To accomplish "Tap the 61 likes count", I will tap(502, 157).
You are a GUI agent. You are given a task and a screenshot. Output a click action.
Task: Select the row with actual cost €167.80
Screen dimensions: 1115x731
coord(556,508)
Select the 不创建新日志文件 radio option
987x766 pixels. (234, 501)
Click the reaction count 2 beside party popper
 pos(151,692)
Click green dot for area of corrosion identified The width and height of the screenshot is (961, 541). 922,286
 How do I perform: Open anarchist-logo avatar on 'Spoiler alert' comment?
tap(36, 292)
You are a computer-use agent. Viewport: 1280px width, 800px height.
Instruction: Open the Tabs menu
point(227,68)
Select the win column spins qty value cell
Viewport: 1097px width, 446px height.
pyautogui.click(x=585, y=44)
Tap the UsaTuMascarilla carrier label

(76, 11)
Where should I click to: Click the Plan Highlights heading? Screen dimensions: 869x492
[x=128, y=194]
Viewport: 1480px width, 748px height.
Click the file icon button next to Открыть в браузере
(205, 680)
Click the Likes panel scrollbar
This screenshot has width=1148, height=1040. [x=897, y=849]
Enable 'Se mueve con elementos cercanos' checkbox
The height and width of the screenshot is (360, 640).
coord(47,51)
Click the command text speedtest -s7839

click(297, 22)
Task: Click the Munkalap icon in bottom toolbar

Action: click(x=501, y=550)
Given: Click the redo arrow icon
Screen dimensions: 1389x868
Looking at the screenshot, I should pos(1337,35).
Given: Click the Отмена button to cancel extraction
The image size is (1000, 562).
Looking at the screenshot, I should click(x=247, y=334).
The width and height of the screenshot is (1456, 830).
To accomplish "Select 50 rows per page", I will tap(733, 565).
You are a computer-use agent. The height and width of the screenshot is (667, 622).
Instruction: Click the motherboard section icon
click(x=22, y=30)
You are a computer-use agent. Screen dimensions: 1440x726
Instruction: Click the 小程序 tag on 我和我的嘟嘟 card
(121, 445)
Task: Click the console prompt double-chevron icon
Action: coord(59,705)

☆ ☆ ☆ ☆

__Exercise requirements__. Faithfully transcribe the whole of the data.

__Response to the exercise__.
To accomplish "Tap the 61 likes count", I will tap(502, 157).
You are a GUI agent. You are given a task and a screenshot. Output a click action.
Task: Select the row with actual cost €167.80
Screen dimensions: 1115x731
coord(556,508)
Select the 不创建新日志文件 radio option
987x766 pixels. (234, 501)
Click the reaction count 2 beside party popper
 pos(151,692)
Click green dot for area of corrosion identified The width and height of the screenshot is (961, 541). 922,286
 How do I perform: Open anarchist-logo avatar on 'Spoiler alert' comment?
tap(36, 292)
You are a computer-use agent. Viewport: 1280px width, 800px height.
Instruction: Open the Tabs menu
point(227,68)
Select the win column spins qty value cell
Viewport: 1097px width, 446px height.
pyautogui.click(x=585, y=44)
Tap the UsaTuMascarilla carrier label

(76, 11)
Where should I click to: Click the Plan Highlights heading? Screen dimensions: 869x492
[x=128, y=194]
Viewport: 1480px width, 748px height.
Click the file icon button next to Открыть в браузере
(205, 680)
Click the Likes panel scrollbar
This screenshot has width=1148, height=1040. [x=897, y=849]
Enable 'Se mueve con elementos cercanos' checkbox
The height and width of the screenshot is (360, 640).
coord(47,51)
Click the command text speedtest -s7839

click(297, 22)
Task: Click the Munkalap icon in bottom toolbar

Action: click(x=501, y=550)
Given: Click the redo arrow icon
Screen dimensions: 1389x868
Looking at the screenshot, I should pos(1337,35).
Given: Click the Отмена button to cancel extraction
The image size is (1000, 562).
Looking at the screenshot, I should click(x=247, y=334).
The width and height of the screenshot is (1456, 830).
To accomplish "Select 50 rows per page", I will tap(733, 565).
You are a computer-use agent. The height and width of the screenshot is (667, 622).
Instruction: Click the motherboard section icon
click(x=22, y=30)
You are a computer-use agent. Screen dimensions: 1440x726
Instruction: Click the 小程序 tag on 我和我的嘟嘟 card
(121, 445)
Task: Click the console prompt double-chevron icon
Action: coord(59,705)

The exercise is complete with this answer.